▸ TEXT SHOWN
┌──

Update pyhanko-certvalidator dependency to 0.13.0. Dependency on cryptography is now mandatory, and oscrypto has been marked optional. This is because we now use the cryptography library for all signing and encryption operations, but some cryptographic algorithms listed in the PDF standard are not available in cryptography, so we rely on oscrypto for those. This is only relevant for the decryption of files encrypted with a public-key security handler that uses DES, triple DES or RC2 to encrypt the key seed.

In the public API, we exclusively work with asn1crypto representations of ASN.1 objects, to remain as backend-independent as possible.

Note: While oscrypto is listed as optional in pyHanko’s dependency list, it is still required in practice, since pyhanko-certvalidator depends on it.

New features and enhancements

Encryption
  • Enforce keyEncipherment key extension by default when using public-key encryption

  • Show a warning when signing a document using public-key encryption through the CLI. We currently don’t support using separate encryption credentials in the CLI, and using the same key pair for decryption and signing is bad practice.

  • Several minor CLI updates.

Signing
  • Allow customisation of key usage requirements in signer & validator, also in the CLI.

  • Actively preserve document timestamp chain in new PAdES-LTA signatures.

  • Support setups where fields and annotations are separate (i.e. unmerged).

  • Set the lock bit in the annotation flags by default.

  • Tolerate signing fields that don’t have any annotation associated with them.

  • Broader support for PAdES / CAdES signed attributes.

Validation
  • Support validating PKCS #7 signatures that don’t use signedAttrs. Nowadays, those are rare in the wild, but there’s at least one common commercial PDF library that outputs such signatures by default (vendor name redacted to protect the guilty).

  • Timestamp-related fixes:
    • Improve signature vs. document timestamp handling in the validation CLI.

    • Improve & test handling of malformed signature dictionaries in PDF files.

    • Align document timestamp updating logic with validation logic.

    • Correct key usage check for time stamp validation.

  • Allow customisation of key usage requirements in signer & validator, also in the CLI.

  • Allow LTA update function to be used to start the timestamp chain as well as continue it.

  • Tolerate indirect references in signature reference dictionaries.

  • Improve some potential ambiguities in the PAdES-LT and PAdES-LTA validation logic.

  • Revocation info handling changes:
    • Support “retroactive” mode for revocation info (i.e. treat revocation info as valid in the past).

    • Added functionality to append current revocation information to existing signatures.

    • Related CLI updates.

Miscellaneous
  • Some key material loading functions were cleaned up a little to make them easier to use.

  • I/O tweaks: use chunked writes with a fixed buffer when copying data for an incremental update

  • Warn when revocation info is embedded with an offline validation context.

└──

▸ WHAT TO WORK ON
1. Reproduce the stretch of the pyHanko release notes from "Update pyhanko-certvalidator dependency" through "depends on it.".
2. In the pyHanko release notes, which algorithms used to encrypt the key seed make oscrypto relevant for decryption?
The data that comes next plays no role here.

▸ DATA EXTRACT
┌──

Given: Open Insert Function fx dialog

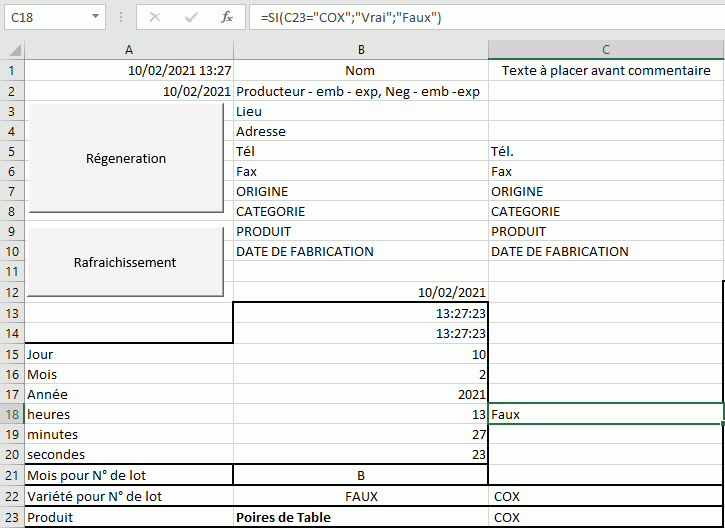Looking at the screenshot, I should click(x=227, y=17).
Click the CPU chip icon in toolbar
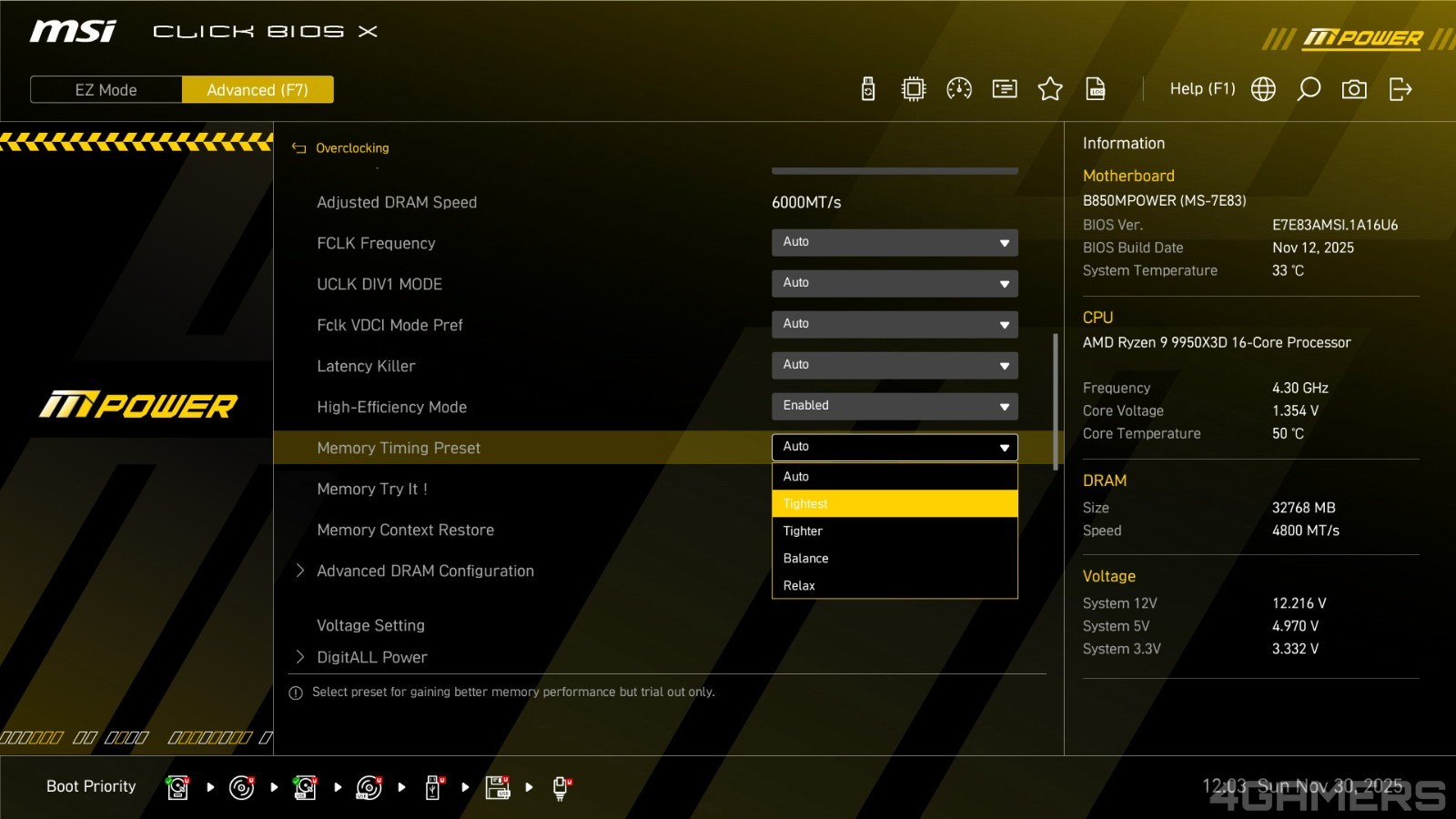Viewport: 1456px width, 819px height. (914, 89)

└──

▸ ANSWERS GIVEN
1.
Update pyhanko-certvalidator dependency to 0.13.0. Dependency on cryptography is now mandatory, and oscrypto has been marked optional. This is because we now use the cryptography library for all signing and encryption operations, but some cryptographic algorithms listed in the PDF standard are not available in cryptography, so we rely on oscrypto for those. This is only relevant for the decryption of files encrypted with a public-key security handler that uses DES, triple DES or RC2 to encrypt the key seed.

In the public API, we exclusively work with asn1crypto representations of ASN.1 objects, to remain as backend-independent as possible.

Note: While oscrypto is listed as optional in pyHanko’s dependency list, it is still required in practice, since pyhanko-certvalidator depends on it.

2. DES, triple DES or RC2.